Thursday 3 July 2008

For Elizabeth Taylor

No, not that one - this one, born on this day in 1912. She was one of those elegant, quietly gifted Enlish lady novelists we used to have quite a few of, and she's well worth reading even now. Happily, unlike many of her generation, she's still on the literary (and cinematic) radar, and several of her works have been republished by Virago.. I wish someone would reprint what we have of Julia Strachey - two novellas, both quite brilliant. Cheerful Weather For The Wedding, a dark but sprightly social comedy,, was reprinted by Persephone books a few years ago and can be found on Amazon (at a price), but An Integrated Man, an extraordinary study in thwarted love, seems to be all but unobtainable now. I have a battered old Penguin (both titles), which I recently reread, and was not disappointed. If you come across either or both of these, snap them up - you won't be sorry.

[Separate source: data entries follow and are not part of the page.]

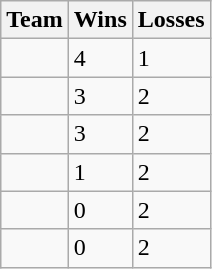
Team (35, 20)
Losses (171, 20)
Wins (100, 20)
4 (100, 58)
Capture the cell that displays the provided text and extract its [x, y] central coordinate. 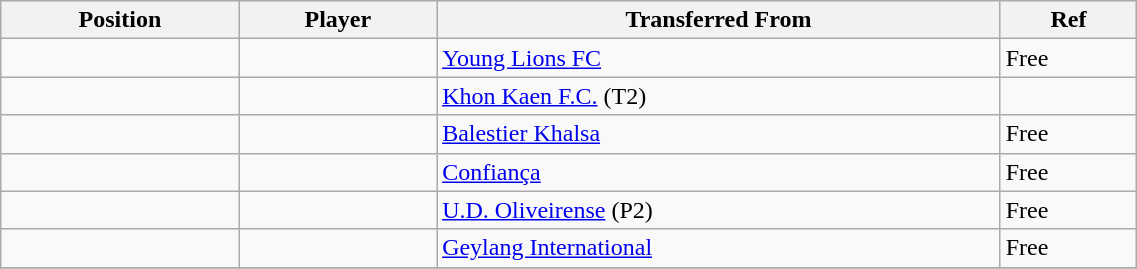
Geylang International [719, 248]
Confiança [719, 172]
Young Lions FC [719, 58]
Balestier Khalsa [719, 134]
Ref [1068, 20]
Khon Kaen F.C. (T2) [719, 96]
Position [120, 20]
U.D. Oliveirense (P2) [719, 210]
Player [338, 20]
Transferred From [719, 20]
Find where the given text appears and provide that cell's center as [X, Y] coordinate. 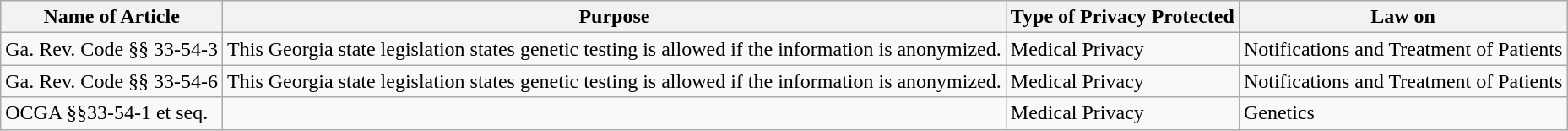
Type of Privacy Protected [1122, 17]
Purpose [615, 17]
Ga. Rev. Code §§ 33-54-6 [111, 81]
Ga. Rev. Code §§ 33-54-3 [111, 49]
Name of Article [111, 17]
OCGA §§33-54-1 et seq. [111, 113]
Genetics [1403, 113]
Law on [1403, 17]
Capture the cell that displays the provided text and extract its (x, y) central coordinate. 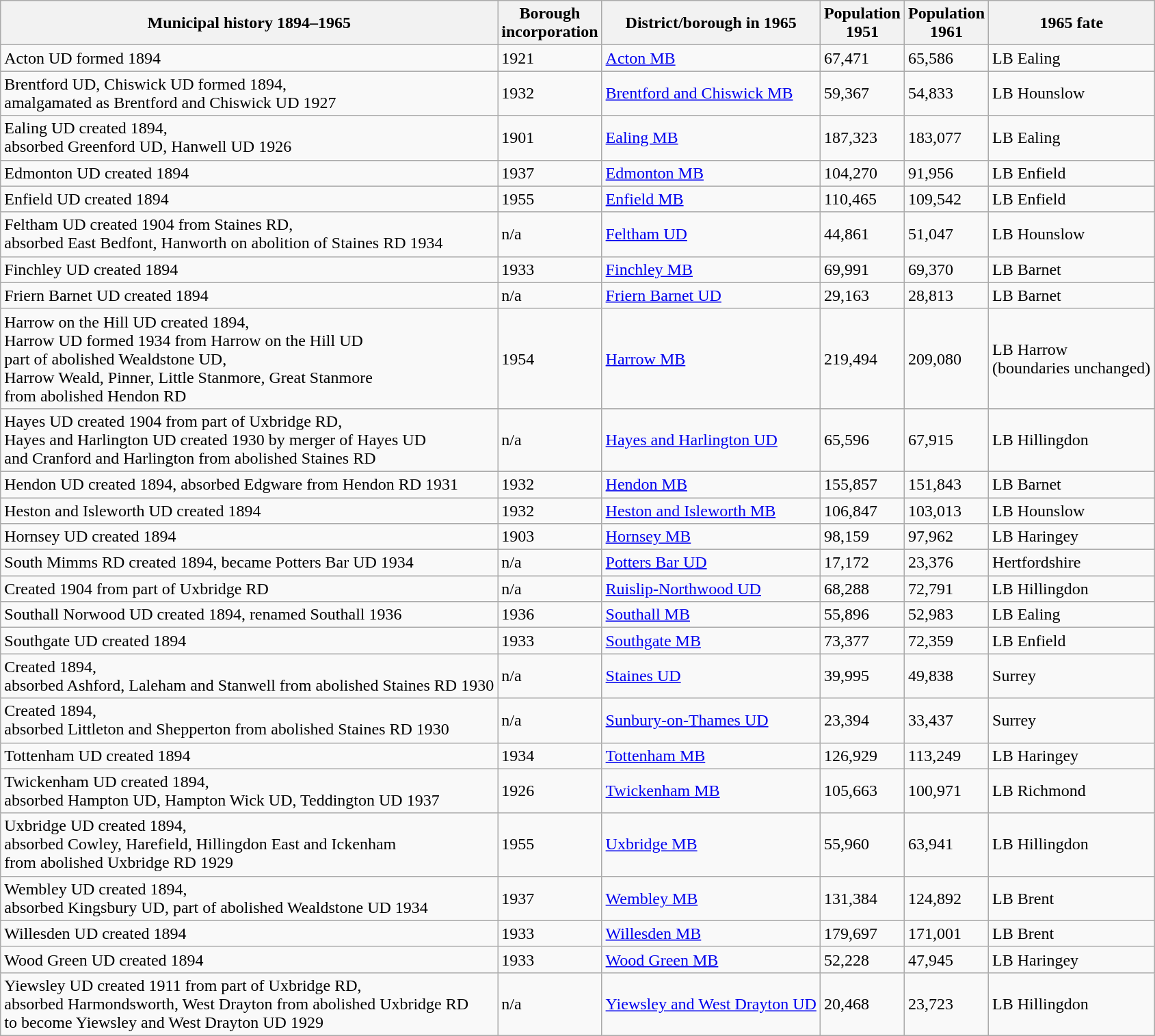
Hornsey MB (711, 537)
Population1951 (862, 23)
Southall MB (711, 615)
54,833 (946, 93)
55,960 (862, 845)
47,945 (946, 959)
Boroughincorporation (550, 23)
Uxbridge UD created 1894,absorbed Cowley, Harefield, Hillingdon East and Ickenham from abolished Uxbridge RD 1929 (249, 845)
73,377 (862, 641)
Twickenham MB (711, 791)
Heston and Isleworth UD created 1894 (249, 511)
Willesden UD created 1894 (249, 933)
69,991 (862, 269)
20,468 (862, 1004)
Hendon MB (711, 484)
106,847 (862, 511)
Wood Green UD created 1894 (249, 959)
Heston and Isleworth MB (711, 511)
Friern Barnet UD (711, 295)
1903 (550, 537)
17,172 (862, 563)
Uxbridge MB (711, 845)
Tottenham MB (711, 756)
Ruislip-Northwood UD (711, 589)
Created 1904 from part of Uxbridge RD (249, 589)
Sunbury-on-Thames UD (711, 721)
1921 (550, 58)
Finchley UD created 1894 (249, 269)
104,270 (862, 173)
113,249 (946, 756)
33,437 (946, 721)
Ealing UD created 1894,absorbed Greenford UD, Hanwell UD 1926 (249, 138)
179,697 (862, 933)
97,962 (946, 537)
187,323 (862, 138)
103,013 (946, 511)
Acton MB (711, 58)
Hornsey UD created 1894 (249, 537)
Southgate UD created 1894 (249, 641)
Friern Barnet UD created 1894 (249, 295)
Population1961 (946, 23)
72,359 (946, 641)
28,813 (946, 295)
124,892 (946, 899)
LB Richmond (1072, 791)
Willesden MB (711, 933)
209,080 (946, 358)
Edmonton UD created 1894 (249, 173)
126,929 (862, 756)
52,983 (946, 615)
67,471 (862, 58)
91,956 (946, 173)
155,857 (862, 484)
39,995 (862, 676)
63,941 (946, 845)
72,791 (946, 589)
1936 (550, 615)
59,367 (862, 93)
219,494 (862, 358)
23,394 (862, 721)
Created 1894,absorbed Littleton and Shepperton from abolished Staines RD 1930 (249, 721)
183,077 (946, 138)
1901 (550, 138)
98,159 (862, 537)
1934 (550, 756)
Municipal history 1894–1965 (249, 23)
Twickenham UD created 1894,absorbed Hampton UD, Hampton Wick UD, Teddington UD 1937 (249, 791)
65,586 (946, 58)
109,542 (946, 199)
171,001 (946, 933)
Wembley MB (711, 899)
Tottenham UD created 1894 (249, 756)
District/borough in 1965 (711, 23)
Feltham UD created 1904 from Staines RD, absorbed East Bedfont, Hanworth on abolition of Staines RD 1934 (249, 234)
LB Harrow (boundaries unchanged) (1072, 358)
Finchley MB (711, 269)
51,047 (946, 234)
65,596 (862, 440)
Wood Green MB (711, 959)
Brentford and Chiswick MB (711, 93)
55,896 (862, 615)
Staines UD (711, 676)
1965 fate (1072, 23)
Wembley UD created 1894,absorbed Kingsbury UD, part of abolished Wealdstone UD 1934 (249, 899)
105,663 (862, 791)
100,971 (946, 791)
Created 1894,absorbed Ashford, Laleham and Stanwell from abolished Staines RD 1930 (249, 676)
Hertfordshire (1072, 563)
23,723 (946, 1004)
1954 (550, 358)
Southgate MB (711, 641)
Yiewsley and West Drayton UD (711, 1004)
Potters Bar UD (711, 563)
52,228 (862, 959)
Hendon UD created 1894, absorbed Edgware from Hendon RD 1931 (249, 484)
110,465 (862, 199)
29,163 (862, 295)
Ealing MB (711, 138)
44,861 (862, 234)
67,915 (946, 440)
Harrow MB (711, 358)
Edmonton MB (711, 173)
Hayes and Harlington UD (711, 440)
Enfield MB (711, 199)
1926 (550, 791)
69,370 (946, 269)
Southall Norwood UD created 1894, renamed Southall 1936 (249, 615)
68,288 (862, 589)
Feltham UD (711, 234)
Brentford UD, Chiswick UD formed 1894, amalgamated as Brentford and Chiswick UD 1927 (249, 93)
23,376 (946, 563)
131,384 (862, 899)
Acton UD formed 1894 (249, 58)
South Mimms RD created 1894, became Potters Bar UD 1934 (249, 563)
Enfield UD created 1894 (249, 199)
49,838 (946, 676)
151,843 (946, 484)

  1. Nige, we would have a problem accommodating Liz, Frau Malty would have to move some of her Mrs Henry Woods and the current Madonna of the shelves Jodi Picoult, our summer house has now become the overspill library, this includes all of the stuff we would never again in a million years read, Aldous sodding Huxley, Tommy, yawn, Hardy, Albert, it wasn'a me, Speer et al, I will however persist, I cannot focus my mind on an alternate Elizabeth Taylor, she is, quite simply, the most watchable woman in history, ever. For all of her many faults she was, when playing alongside Montgomery Clift, the supreme move actress While typing this I am listening to the Mahler resurrection and picturing Raintree County, and enjoying Talisker No 2, don't let anyone put you off retirement, it has its moments.

  2. "East Lynne" by Mrs. Henry Wood? A chapter of my dissertation was about that novel -- the best-selling novel of the entire 19th century in England. Not very well written, sadly, but filled with incident and adultery. A sensation novel, in other words.

    But I've seen E. Taylor's "At Mrs. Lippincote's" in a Virago and I do believe I'd enjoy it. Having recently stumbled upon E. Von Arnim (*loved* "The Pastor's Wife"), I'm sure I would.

    But now -- a bit o' house cleaning before guests come over to celebrate the 4th of July.